# Sentiment Classification of Movie Reviews

This notebook builds a sentiment classifier to predict positive or negative sentiment from Rotten Tomatoes movie reviews using the Sentence Polarity dataset. The workflow covers data loading, text preprocessing, TF-IDF feature extraction, model training with hyperparameter tuning, and evaluation with K-fold cross-validation.

## 1 - Reading in & Preprocessing the Data

### 1.1 Importing Libraries

In [3]:
# Importing necessary libraries
import numpy as np  # for numerical operations
import pandas as pd  # for data manipulation
import random  # for shuffling the data
import nltk
import re  # for handling regular expressions

from nltk.stem import WordNetLemmatizer  # for lemmatizing words
from nltk.corpus import stopwords  # for stop word removal
from nltk.tokenize import word_tokenize  # for tokenizing sentences into words
nltk.download('punkt_tab')  # Downloads the 'punkt' tokenizer table used for tokenization of text into sentences or words

# Downloading necessary NLTK resources
nltk.download('stopwords')  # List of common stop words in English
nltk.download('punkt')  # Pre-trained tokenizer models
nltk.download('wordnet')  # WordNet lemmatizer dataset

# Libraries for text feature extraction and model training
from sklearn.feature_extraction.text import TfidfVectorizer  # Convert text into numerical features (TF-IDF)
from sklearn.linear_model import LogisticRegression  # Logistic regression for classification
from sklearn.svm import LinearSVC  # Support Vector Machines for classification

# Libraries for model evaluation
from sklearn.metrics import classification_report, accuracy_score, confusion_matrix  # For model evaluation metrics
from sklearn.model_selection import KFold, cross_val_score  # For cross-validation

[nltk_data] Downloading package punkt_tab to /Users/annie/nltk_data...
[nltk_data]   Package punkt_tab is already up-to-date!
[nltk_data] Downloading package stopwords to /Users/annie/nltk_data...
[nltk_data]   Package stopwords is already up-to-date!
[nltk_data] Downloading package punkt to /Users/annie/nltk_data...
[nltk_data]   Package punkt is already up-to-date!
[nltk_data] Downloading package wordnet to /Users/annie/nltk_data...
[nltk_data]   Package wordnet is already up-to-date!


### 1.2 Read Data Files

The `Sentence Polarity` dataset contains 5,331 positive and 5,331 negative sentences.
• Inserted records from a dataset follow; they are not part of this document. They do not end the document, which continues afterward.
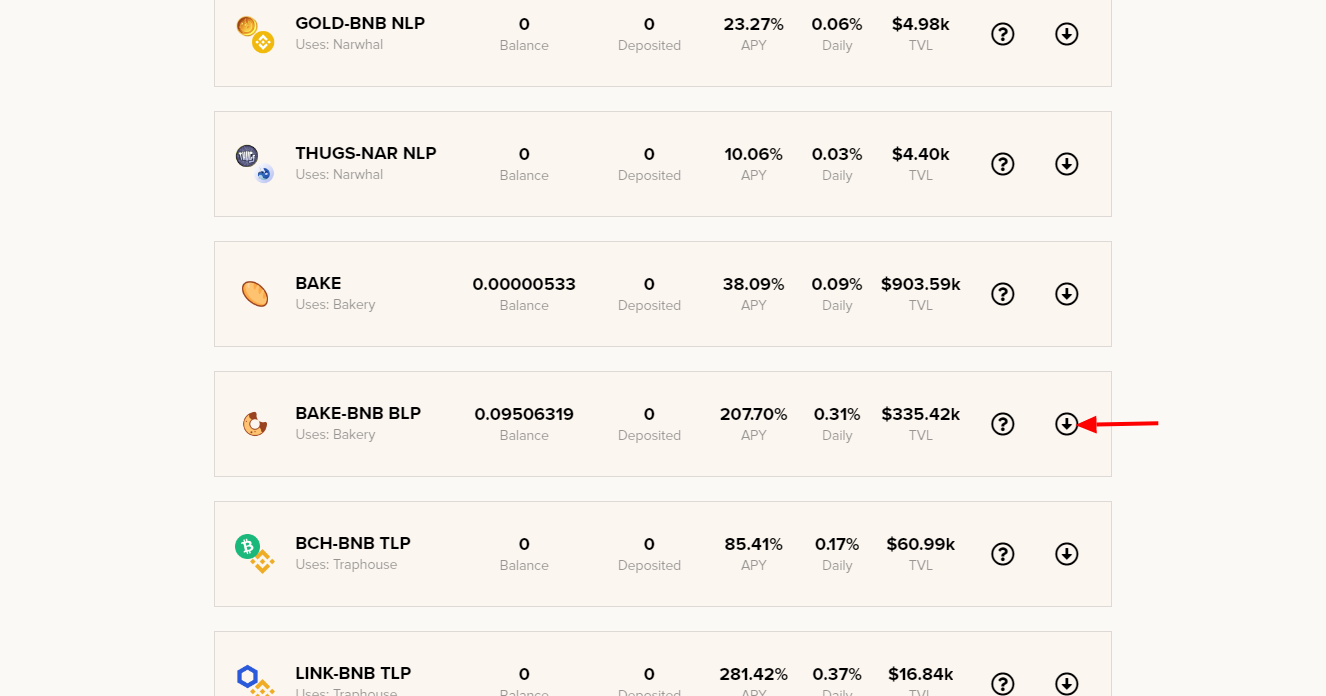Click the BAKE-BNB BLP vault name
This screenshot has height=696, width=1326.
click(358, 413)
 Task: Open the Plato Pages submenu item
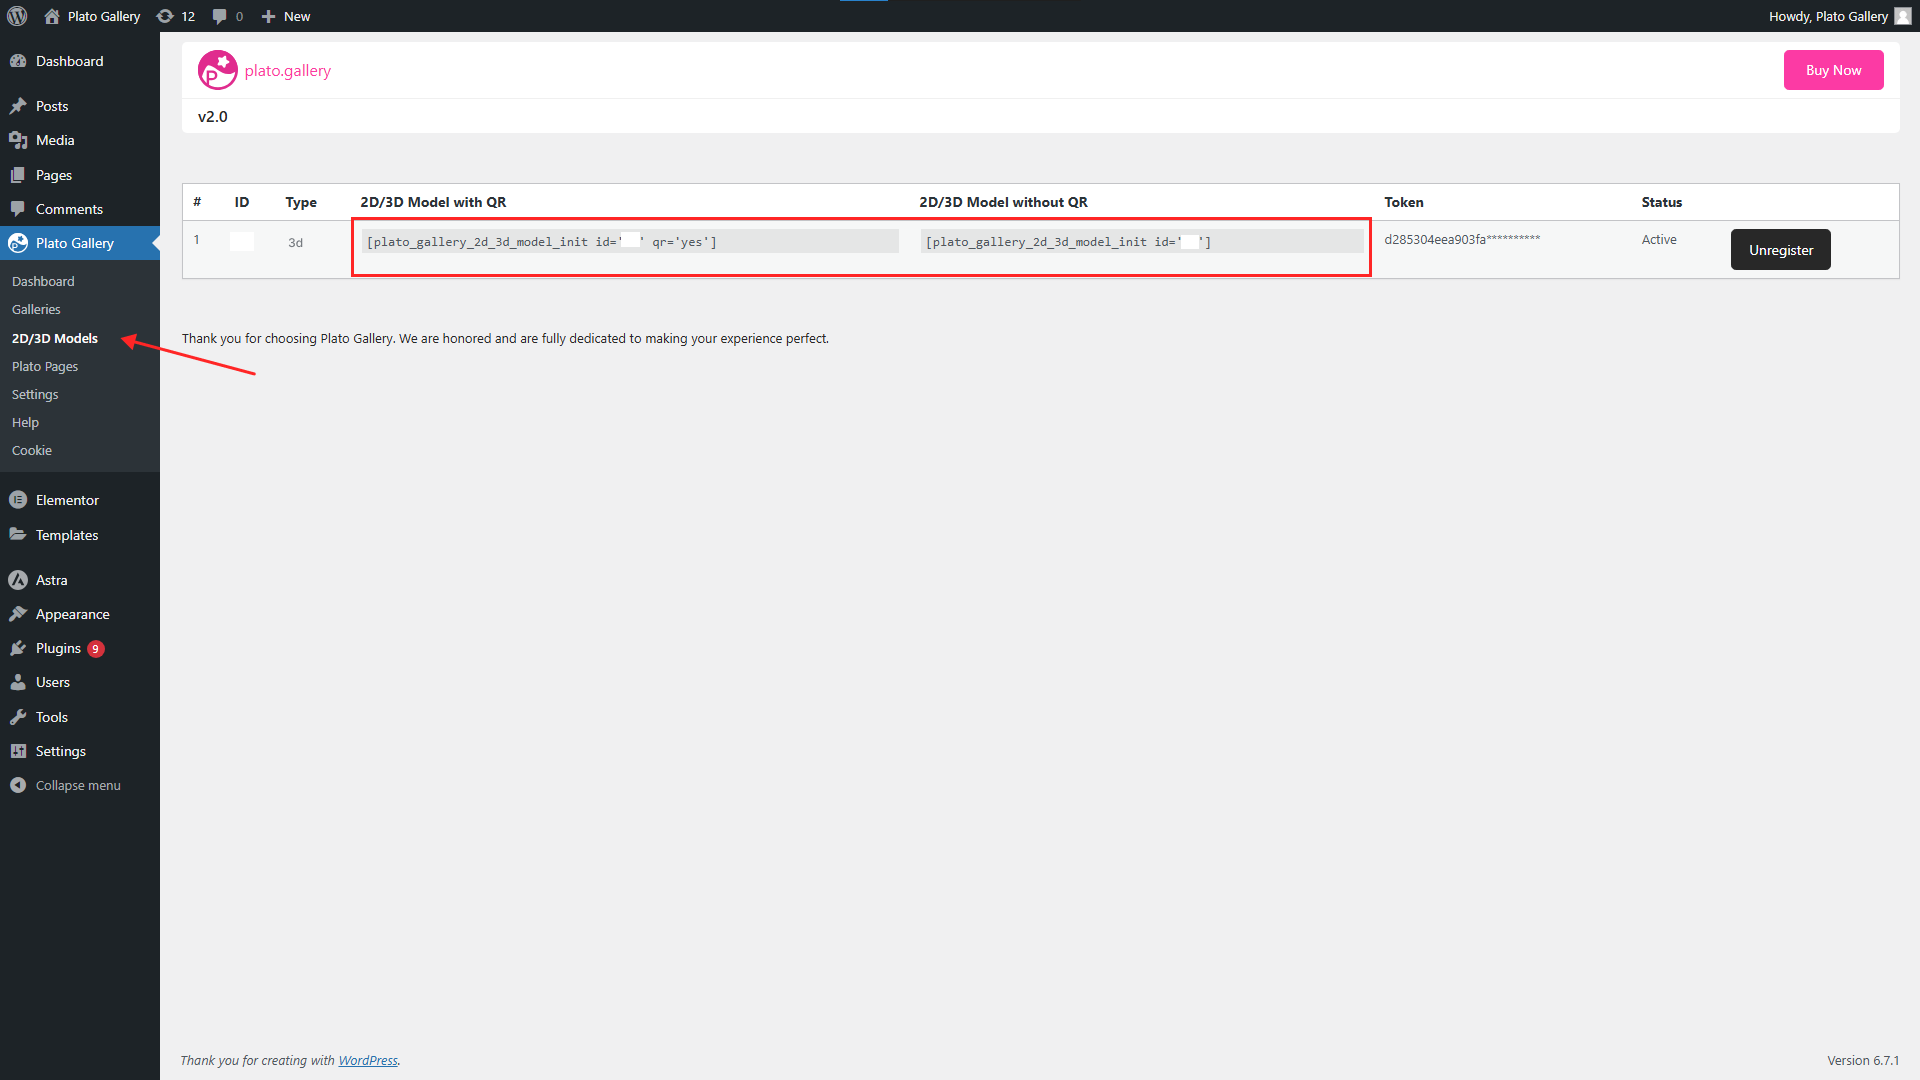coord(44,366)
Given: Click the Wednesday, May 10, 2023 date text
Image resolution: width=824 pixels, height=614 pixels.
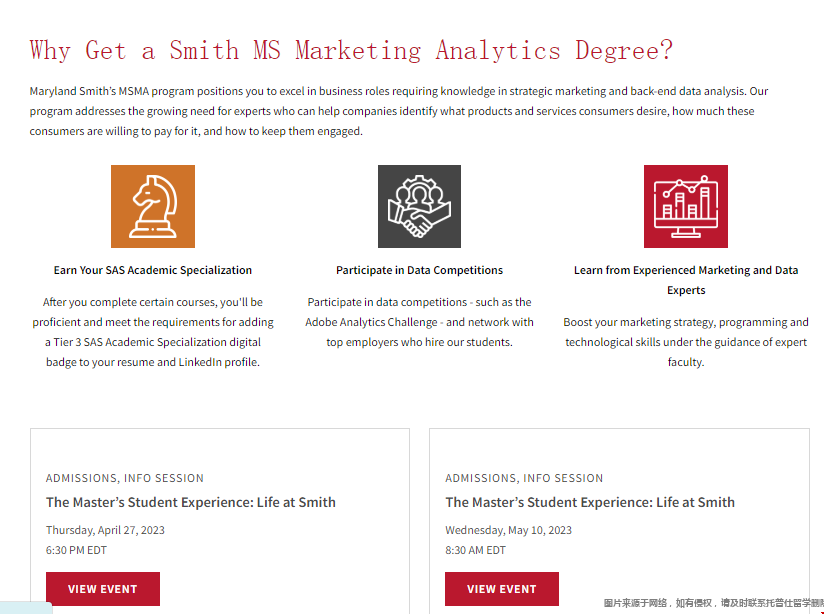Looking at the screenshot, I should [508, 530].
We'll load this dataset and prepare it for analysis.

In [4]:
# Read the positive and negative sentiment files
df_sent_pos = pd.read_csv('../data/rt-polarity.pos', sep='\t', header=None)  # Positive sentiment sentences
df_sent_neg = pd.read_csv('../data/rt-polarity.neg', sep='\t', header=None)  # Negative sentiment sentences

# Alternatively, use GitHub raw links to read the datasets directly into pandas DataFrames
# df_sent_pos = pd.read_csv('https://raw.githubusercontent.com/chrisvdweth/nus-cs4248x/refs/heads/master/1-foundations/data/corpora/sentence-polarity-dataset/sentence-polarity.neg', sep='\t', header=None)  # Positive sentiment sentences
# df_sent_neg = pd.read_csv('https://raw.githubusercontent.com/chrisvdweth/nus-cs4248x/refs/heads/master/1-foundations/data/corpora/sentence-polarity-dataset/sentence-polarity.pos', sep='\t', header=None)  # Negative sentiment sentences

# Display the first few rows of the positive dataset to understand its structure
print(df_sent_pos.head())

                                                   0
0  the rock is destined to be the 21st century's ...
1  the gorgeously elaborate continuation of " the...
2                     effective but too-tepid biopic
3  if you sometimes like to go to the movies to h...
4  emerges as something rare , an issue movie tha...


### 1.3 Rename Columns

In [5]:
# Rename the column to 'sentence' for clarity
df_sent_pos.rename(columns={0: "sentence"}, inplace=True)
df_sent_neg.rename(columns={0: "sentence"}, inplace=True)

### 1.4 Data Preprocessing

The sentences is preprocessed by defining a function called `preprocess_text` that performs the following:

1. Converts text to lowercase.
2. Removes punctuation using regular expressions.
3. Removes extra whitespace.
4. Tokenizes sentences into words.
5. Removes stop words.
6. Lemmatizes words.

In [6]:
# Define the preprocessing function
def preprocess_text(sentences):
    # Convert all tokens to lowercase
    sentences = [sentence.lower() for sentence in sentences]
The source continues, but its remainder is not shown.